The stock market can be a complicated and sometimes confusing place, and one term that is frequently used is “smart money.” In general, the term “smart money” refers to investors who have a deep understanding of the market and are typically more successful in their investments than the average investor.
When it comes to the stock market, Smart Money investors are typically considered to be institutional investors, such as hedge funds, mutual funds, and pension funds. These investors often have significant amounts of capital to invest, and they employ teams of analysts and other experts to help them identify opportunities and make informed investment decisions.
Smart Money investors often have access to information that individual investors do not, such as research reports and insider knowledge. They also have the resources to conduct their own in-depth analysis and research, which can help them identify undervalued companies or investment opportunities that may be overlooked by others.
In addition, Smart Money investors often have a longer investment horizon than individual investors, allowing them to take a more patient approach to their investments and ride out market volatility.
Overall, while individual investors can certainly be successful in the stock market, Smart Money investors are often seen as having a significant advantage due to their resources, expertise, and access to information.
As the Smart Money is much larger and has deeper pockets than individual investors, they often appear to move slowly as they do not want to make their intentions known or to disrupt the market.
For example, an institution may want to acquire 10 million shares of the company that only trades 1 million shares per day. So it may take them days or weeks to accumulate their position.
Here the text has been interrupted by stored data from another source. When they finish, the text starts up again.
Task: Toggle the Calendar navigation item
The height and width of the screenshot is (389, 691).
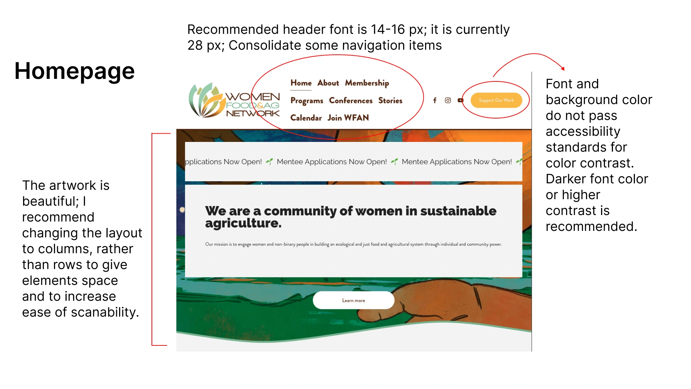Action: [305, 118]
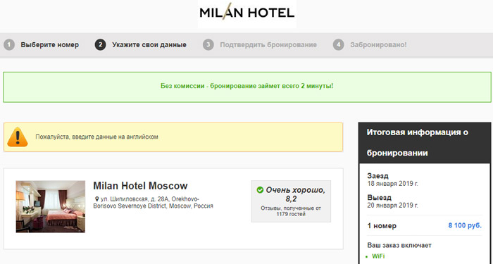Click the map pin icon by address
This screenshot has height=264, width=493.
[x=97, y=199]
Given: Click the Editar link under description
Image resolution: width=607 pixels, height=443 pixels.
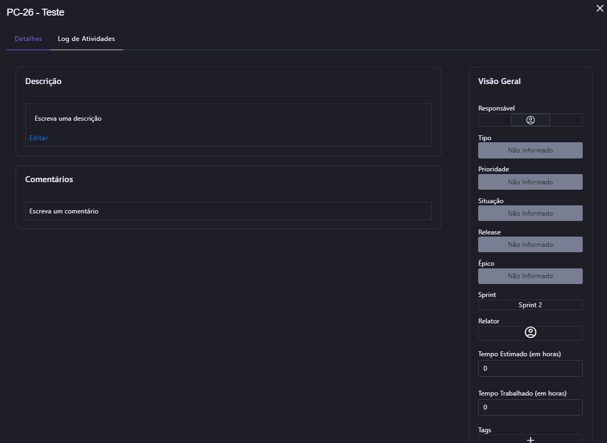Looking at the screenshot, I should (x=38, y=138).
This is also true when they want to sell. If the stock only averages 1 million shares per day and they want to sell 10 million shares, it may take them weeks to sell off the shares. If they try to do so on one day me might actually crash the stock as other investors may see this as Panic Selling.
Our Smart Money chart keeps track of Who Is In Control of the price movement of a stock, index, ETF or futures contract.
This chart does not track ownership, just who’s controlling the price movement.
While it is possible for the public to cause a stock to rise or fall in the short term, a trend cannot be sustained unless the Smart Money takes control.
To simplify things, we call the Smart Money (Blue Line) the Pros and everyone else the Public (Red Line).
Notice on this chart that the Pros gave up control several weeks before the stock collapsed.
There are times where investors really don’t know what to do. And we can see this when the Pros and the Public at intertwined. This may because the stock is range bound and investors are waiting for new or clarifying information. When this happens you need to stand aside and give the stock more breathing room.
And in some cases, the Pros and the Public at intertwined because a stock may not have enough active inters from the Pros. All Micro Cap, most Small Cap and some Mid Cap stocks will fit into this category.
For longer-term investors we also provide this analysis on a weekly basis.